In no way am I trying to influence you one way or another. I just thought you might appreciate the experience of a sibling of similar age-difference as your son would be.

As a PP said, don't just speak to families with young children with DS. Also speak to ones that are further down the path. This can give you a better perspective. It is something that will affect your family for the rest of your lives. I used to work for a charity that worked with the elderly parents of individuals with disabilities including DS. The parents in their 70's, so worried about what would happen when they die, where will their child go? Who will take care of them? Will they be looked after properly? Years of stress on their tired faces.

It is just something to think about. It isn't all cute YouTube videos of adorable children. You need to look at it longer term. It can be really, really hard.

Good luck with whatever you decide xxxx

I have an adult cousin with a similar condition to DS. She is the 3rd child of 4 and I can only say how deeply it has affected the other siblings (and to a lesser extent the whole of the wider family).

I have no doubt that the siblings love her, but the pressure she has meant for the parents has been of huge detriment to them.

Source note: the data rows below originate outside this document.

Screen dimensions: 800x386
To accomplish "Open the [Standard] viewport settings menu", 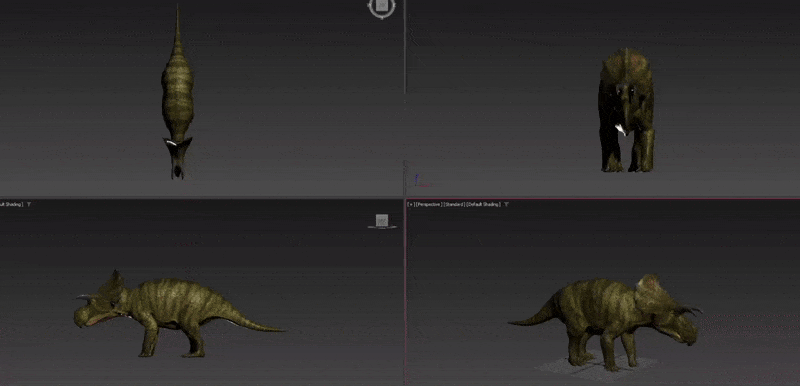I will click(454, 204).
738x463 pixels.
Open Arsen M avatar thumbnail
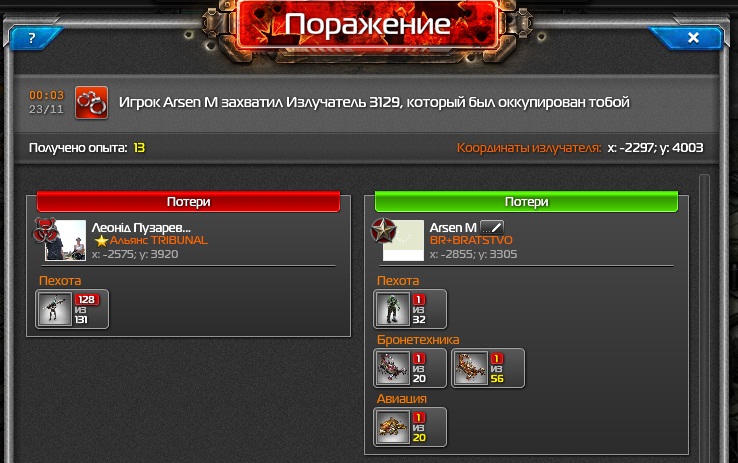point(403,240)
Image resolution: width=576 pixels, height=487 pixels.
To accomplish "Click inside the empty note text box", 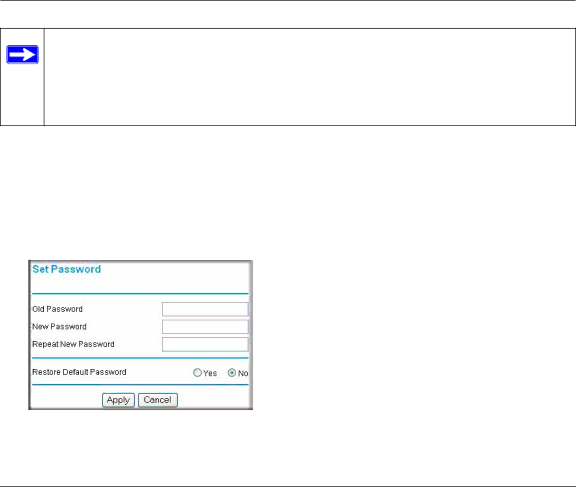I will 310,77.
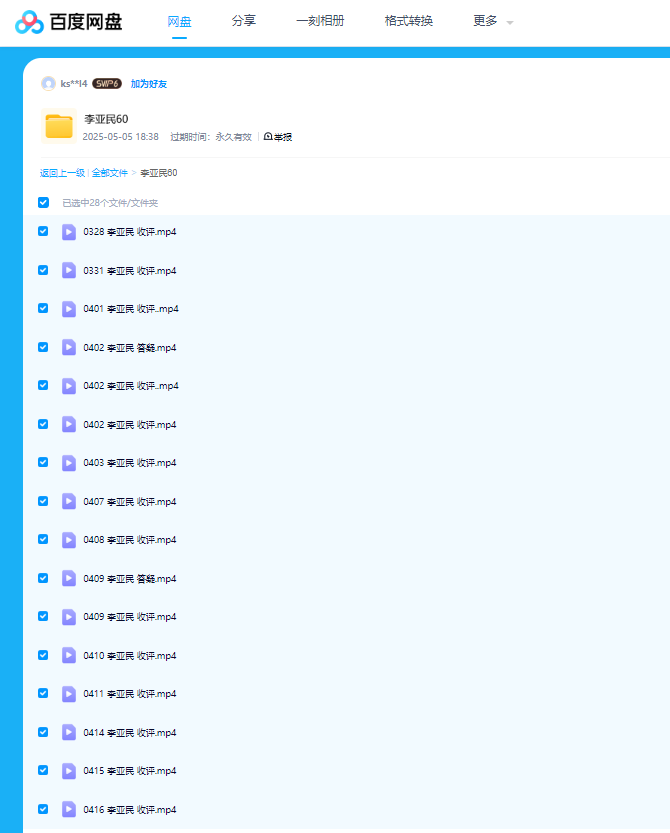Click the 举报 report button
The image size is (670, 833).
tap(278, 137)
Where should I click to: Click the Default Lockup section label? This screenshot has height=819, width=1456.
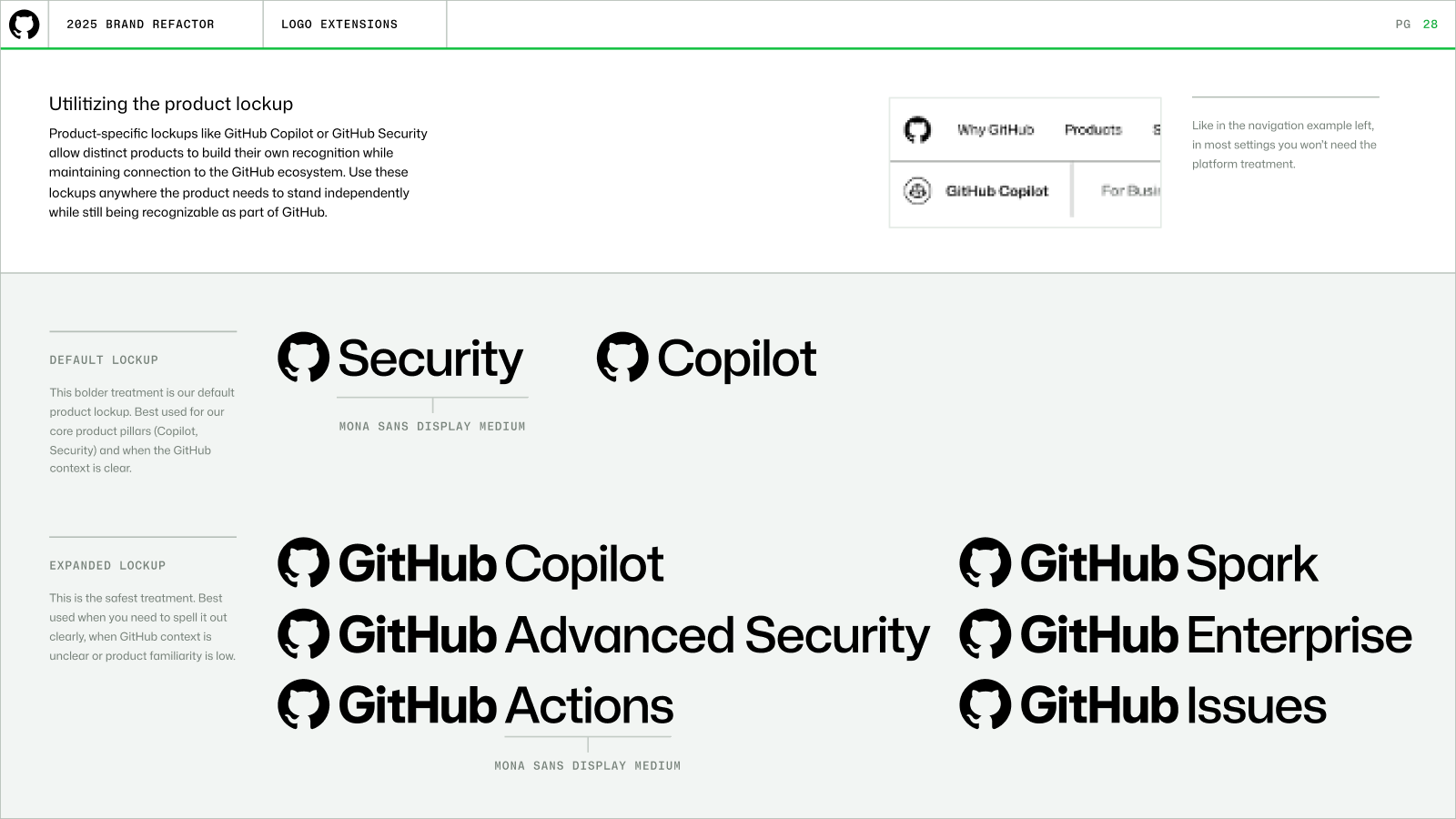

She does now live away from home, but not independently. She is 40 now and my aunt is in her 70s and the strain on her over the years has been apparent and I know she is extremely concerned about the future at this point.

To add to this - I agree with the PP. as children people with DS (or similar in our case) do not present that differently. It’s when others grow up and they don’t that the problems start and the real differences and difficulties arise.

I don’t think anyone would say they regret having their child so I don’t think you get a balanced view from speaking to “success stories”.